No. They have been supplied by Bruno Haible with constant editing by
me.
> I do wonder why \(la and \(ra are used in www.tmac to delimit e-mail
> addresses, since they won't copy-and-paste correctly to < and >. Or
> perhaps the UTF-8 mapping for these two characters ought to be
> changed to U+003C and U+003E respectively.
`<' and `>' look bad in printed output; actually, those two characters
are not delimiters -- I really think that \[la] and \[ra] are the
right symbols.
And no, I won't map \[la] and \[ra] to `<' and `>' for UTF-8. If you
want to do that, please overwrite it locally in the configuration file
of the particular macro package.
A different question is whether U+2329 and U+232A are the right code
points, and your email convinced me that they are not.

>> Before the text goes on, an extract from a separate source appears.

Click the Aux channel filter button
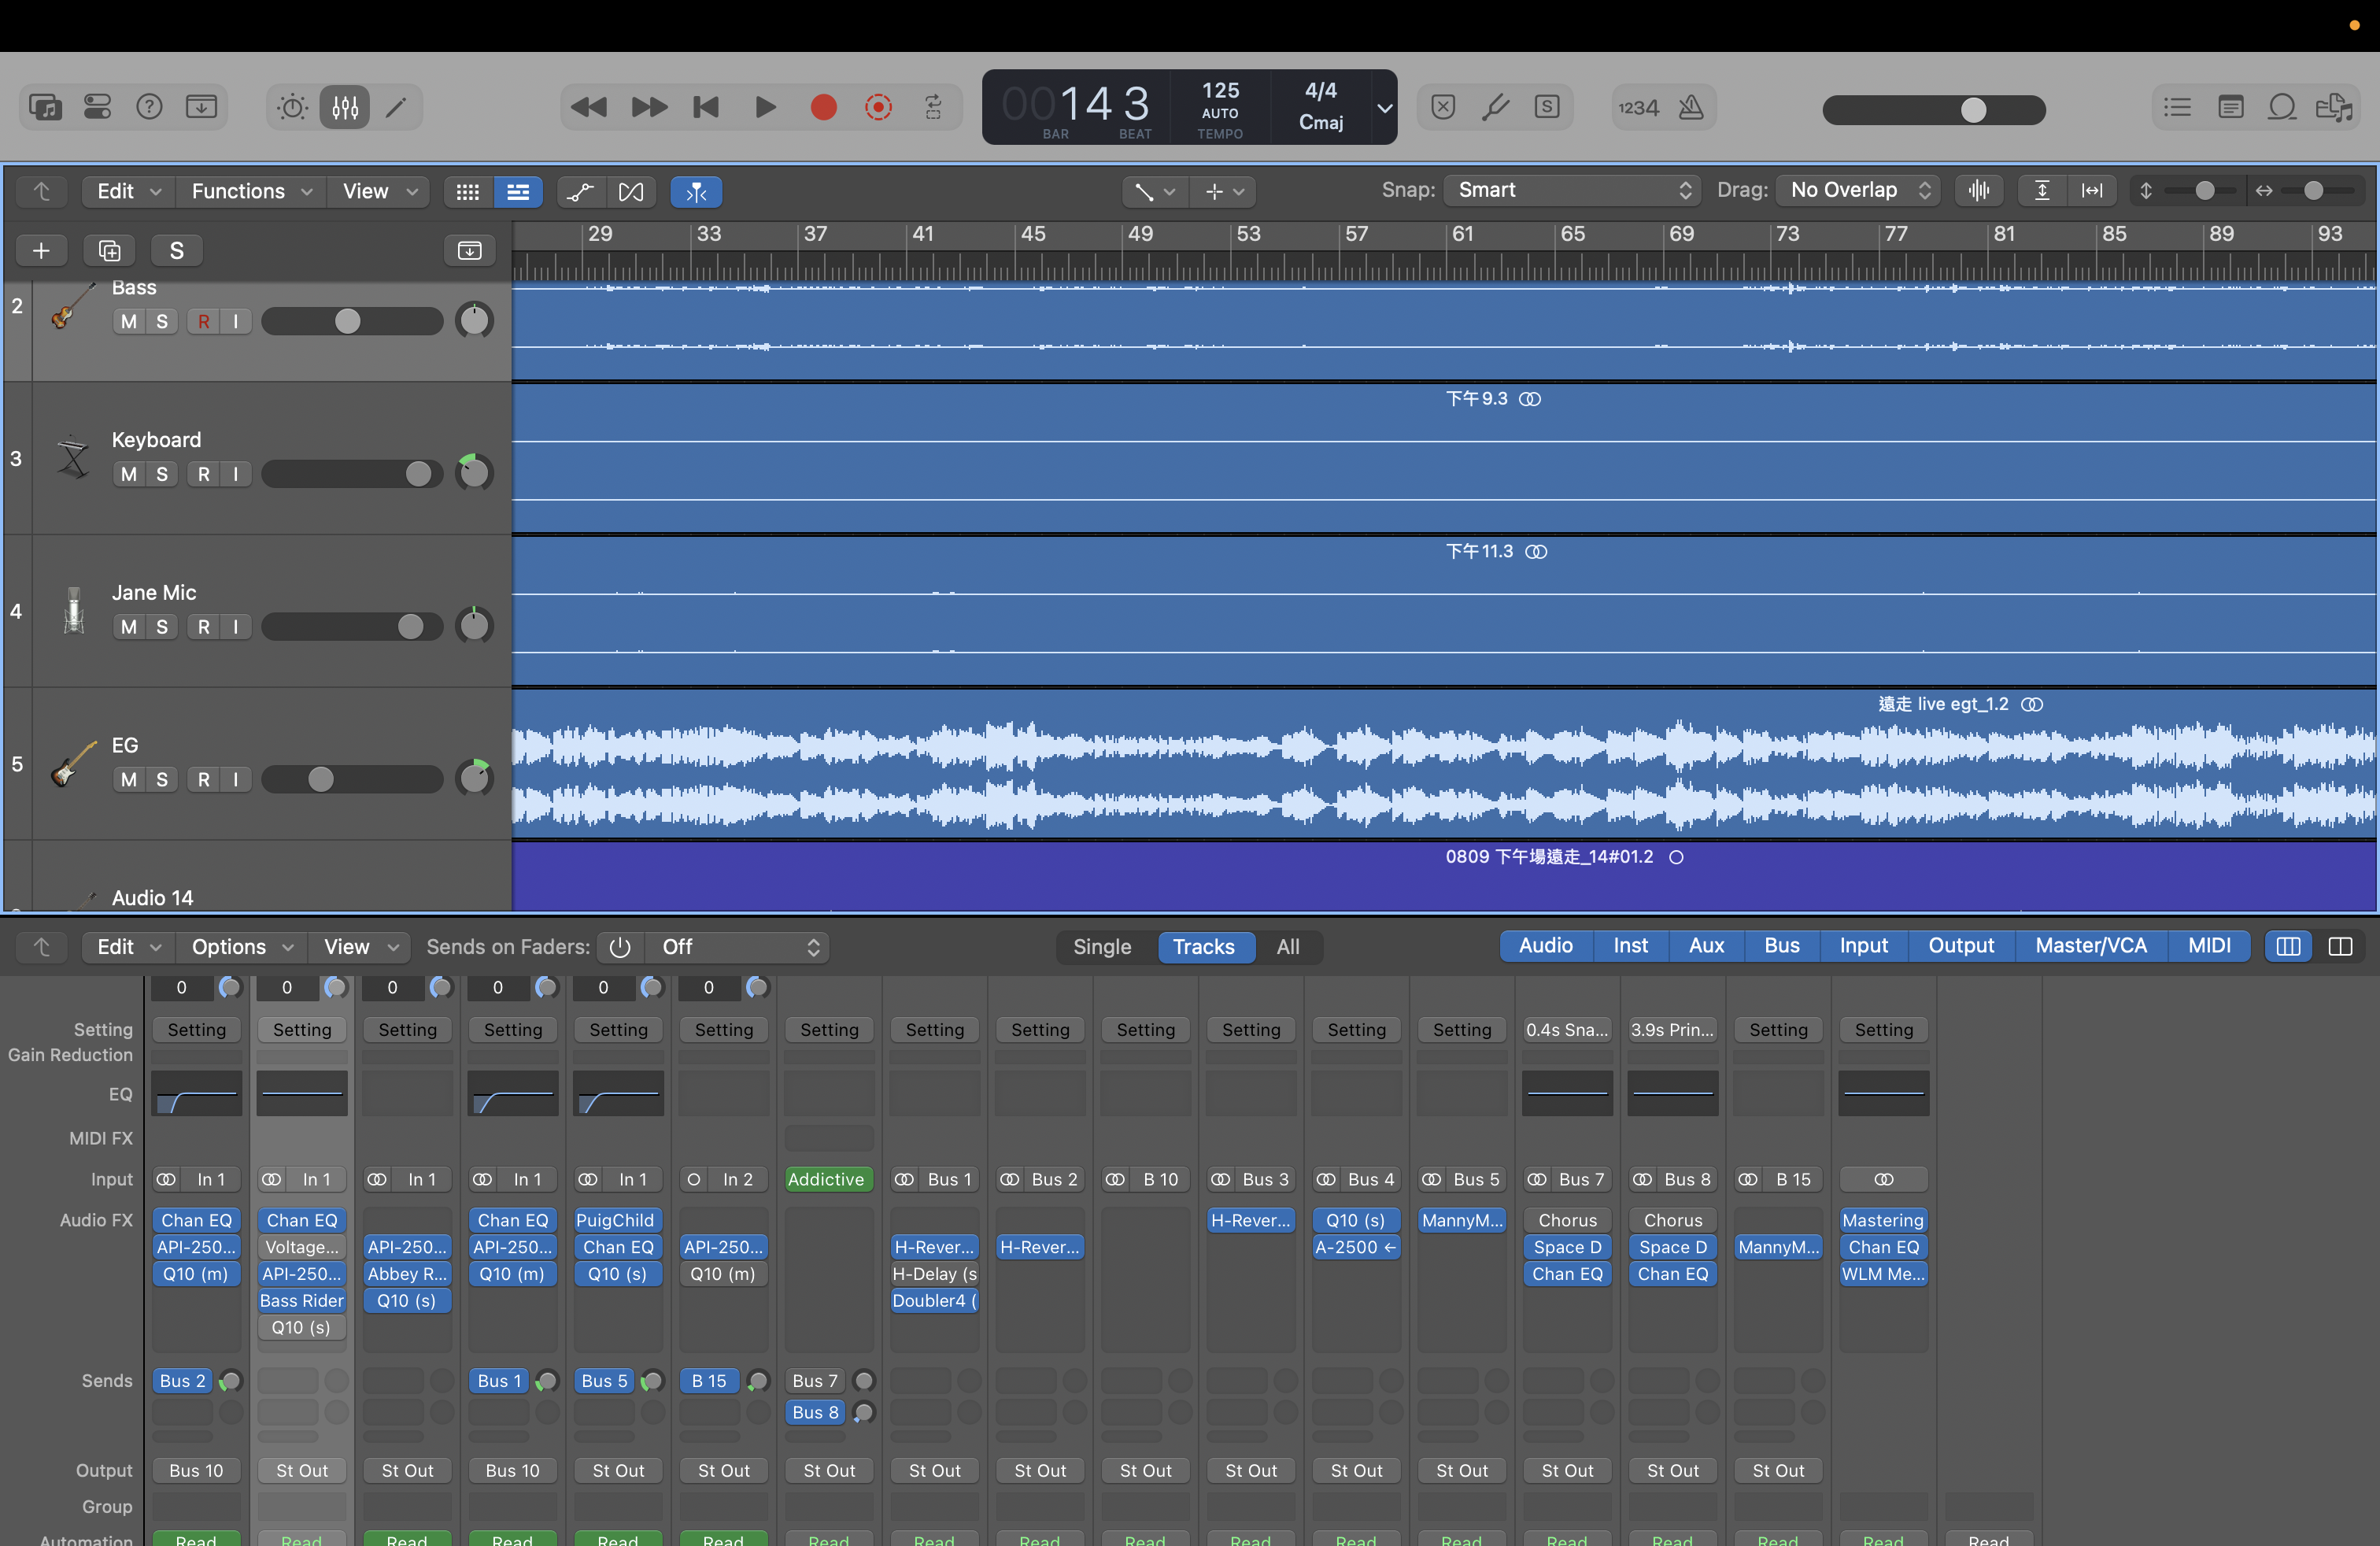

Due to the
canonical equivalence to U+3008 and U+3009 (which also affects the
width of the character) I will change the code points to the new
values U+27E8 MATHEMATICAL LEFT ANGLE BRACKET and U+27E9 MATHEMATICAL
RIGHT ANGLE BRACKET. I foresee difficulties with that mapping since
U+27E8 and U+27E9 are very recent characters added in Unicode 3.2
which probably don't exist in many fonts, but I believe it is better
to avoid such compromises in the `official' groff version.
Thanks for pointing this out.
Werner
PS: BTW, in HTML 4, the entities ⟨ and ⟩ officially map to
U+2329 and U+232A, so I won't change it for grohtml. Probably the
mapping will be revised for the next HTML version...